The proposal is put forward in the Energy Technologies Institute (ETI) report Hydrogen – The role of hydrogen storage in a clean responsive power system by carbon capture and storage (CCS) strategy manager Den Gammer.
This uses findings from a techno-economic study carried out by Amec Foster Wheeler into the technologies used in hydrogen production, the stores themselves and the power sector that converts hydrogen into electricity.
It concluded that using salt caverns to store hydrogen for power generation when the demand for electricity peaks would reduce the investment needed in new clean power station capacity.
“We discovered that the ability to store hydrogen in large quantities and convert that hydrogen into power is a reliable, affordable and flexible way of creating power to meet peak energy demands in the UK,” Gammer said in a statement.
“The UK’s energy landscape is changing very rapidly. More renewable power supplies are being installed and, although clean, these new supplies are intermittent, which increases the need for a low-cost, clean, on-demand power supply that currently only fossil fuel plants can provide.
“The country needs a system that follows the load the public creates and our research shows that systems involving the storage of hydrogen, and creating power from it, can do that in a very flexible way.”
Modelling showed that such schemes would become effective in 2030–2040, Gammer said.
“The main benefit is one of cost, as it would be a low-cost way of providing clean power for peak and load-following demand,” he added. “Large amounts of energy can be stored, with one cavern providing enough storage capacity to satisfy the peak demands of a single UK city.”

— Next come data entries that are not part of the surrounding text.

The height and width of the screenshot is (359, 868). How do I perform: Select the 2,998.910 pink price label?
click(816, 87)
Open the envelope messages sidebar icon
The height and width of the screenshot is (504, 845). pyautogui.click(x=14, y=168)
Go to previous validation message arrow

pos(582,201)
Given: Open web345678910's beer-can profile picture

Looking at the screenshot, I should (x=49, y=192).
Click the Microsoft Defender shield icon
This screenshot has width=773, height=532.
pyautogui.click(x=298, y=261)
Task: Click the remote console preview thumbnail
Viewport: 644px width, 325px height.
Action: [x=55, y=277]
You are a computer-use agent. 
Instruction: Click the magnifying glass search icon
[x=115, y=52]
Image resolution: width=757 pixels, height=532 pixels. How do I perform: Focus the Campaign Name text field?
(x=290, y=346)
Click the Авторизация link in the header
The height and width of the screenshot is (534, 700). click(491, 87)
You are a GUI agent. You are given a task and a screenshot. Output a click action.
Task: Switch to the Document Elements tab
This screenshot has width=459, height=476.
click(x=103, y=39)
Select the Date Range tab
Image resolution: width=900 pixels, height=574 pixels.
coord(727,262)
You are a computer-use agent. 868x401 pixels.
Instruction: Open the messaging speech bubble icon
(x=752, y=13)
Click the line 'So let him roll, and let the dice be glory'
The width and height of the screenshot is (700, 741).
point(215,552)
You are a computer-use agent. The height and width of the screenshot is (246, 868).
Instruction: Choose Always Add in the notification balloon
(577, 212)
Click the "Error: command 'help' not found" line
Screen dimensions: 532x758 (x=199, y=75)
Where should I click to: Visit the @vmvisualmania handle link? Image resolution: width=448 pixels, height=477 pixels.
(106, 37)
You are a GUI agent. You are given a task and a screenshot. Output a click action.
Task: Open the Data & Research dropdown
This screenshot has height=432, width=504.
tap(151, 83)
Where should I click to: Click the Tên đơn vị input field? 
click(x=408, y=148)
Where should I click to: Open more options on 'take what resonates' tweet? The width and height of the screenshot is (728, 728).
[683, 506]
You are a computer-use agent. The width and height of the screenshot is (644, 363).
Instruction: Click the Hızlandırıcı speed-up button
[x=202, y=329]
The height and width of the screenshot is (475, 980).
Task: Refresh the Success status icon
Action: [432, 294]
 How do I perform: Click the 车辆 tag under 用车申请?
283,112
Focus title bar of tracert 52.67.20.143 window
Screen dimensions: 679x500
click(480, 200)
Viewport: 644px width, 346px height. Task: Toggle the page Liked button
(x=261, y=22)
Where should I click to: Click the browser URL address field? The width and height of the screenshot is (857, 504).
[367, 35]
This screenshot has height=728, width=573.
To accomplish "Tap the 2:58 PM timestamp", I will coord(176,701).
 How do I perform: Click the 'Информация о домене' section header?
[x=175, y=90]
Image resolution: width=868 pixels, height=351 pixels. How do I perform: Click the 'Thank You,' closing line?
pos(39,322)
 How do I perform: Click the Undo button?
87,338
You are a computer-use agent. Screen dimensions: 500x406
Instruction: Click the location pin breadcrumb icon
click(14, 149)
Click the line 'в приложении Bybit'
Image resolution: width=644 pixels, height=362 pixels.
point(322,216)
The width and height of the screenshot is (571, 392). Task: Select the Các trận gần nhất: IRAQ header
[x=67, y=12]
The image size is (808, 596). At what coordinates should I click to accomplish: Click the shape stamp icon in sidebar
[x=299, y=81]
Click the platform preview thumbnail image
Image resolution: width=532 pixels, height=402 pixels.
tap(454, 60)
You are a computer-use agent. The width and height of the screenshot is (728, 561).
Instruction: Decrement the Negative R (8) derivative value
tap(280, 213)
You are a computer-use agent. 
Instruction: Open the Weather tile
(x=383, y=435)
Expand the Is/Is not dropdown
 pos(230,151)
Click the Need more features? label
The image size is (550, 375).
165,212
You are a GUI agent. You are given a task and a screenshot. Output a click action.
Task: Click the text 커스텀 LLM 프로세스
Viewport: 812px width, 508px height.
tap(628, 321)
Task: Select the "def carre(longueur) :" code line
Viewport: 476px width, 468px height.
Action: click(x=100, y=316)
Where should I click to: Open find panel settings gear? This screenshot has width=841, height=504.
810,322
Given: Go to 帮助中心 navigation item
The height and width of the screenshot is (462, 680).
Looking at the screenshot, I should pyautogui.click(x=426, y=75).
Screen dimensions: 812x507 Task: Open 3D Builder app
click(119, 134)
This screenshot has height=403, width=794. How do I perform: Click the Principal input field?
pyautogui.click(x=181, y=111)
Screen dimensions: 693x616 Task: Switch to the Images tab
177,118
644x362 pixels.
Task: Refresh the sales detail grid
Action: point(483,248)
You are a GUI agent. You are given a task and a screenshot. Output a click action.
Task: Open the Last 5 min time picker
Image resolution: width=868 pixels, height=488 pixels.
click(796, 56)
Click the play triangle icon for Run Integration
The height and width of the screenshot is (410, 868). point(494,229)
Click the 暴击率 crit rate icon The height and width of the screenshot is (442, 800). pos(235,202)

Salt caverns are already used for storing oil and natural gas. There are about 30 very large caverns in the UK.
The ETI believes fossil fuels will still have a role to play in the UK’s energy system beyond 2030 but says the plants should be equipped with CCS technology. It also believes that building a 10GW-scale CCS sector in the UK by 2030 is feasible and affordable.
Apart from providing low-carbon electricity, CCS can capture emissions from industry, help deliver low-carbon gas and deliver ‘negative emissions’ when combined with bio-energy.
“Beyond 2030, to get the most out of the investment required for installing a CCS plant you would need to reduce the time it is spent idle because its power production may not be required,” Gammer said.
“If you can store hydrogen that is produced continuously by modestly sized hydrogen plants in salt caverns, then you release that to generate electricity only when the system demands it.”
A recently published ETI report, Insight Infrastructure and Investments – Preparing the UK for the Energy Transition, concluded that the UK can implement an affordable transition to a low-carbon energy system over the next 35 years by developing, commercialising and integrating technologies and solutions that are already known but are underdeveloped.
The report also said that decisions taken in the next decade are critical in preparing for the transition.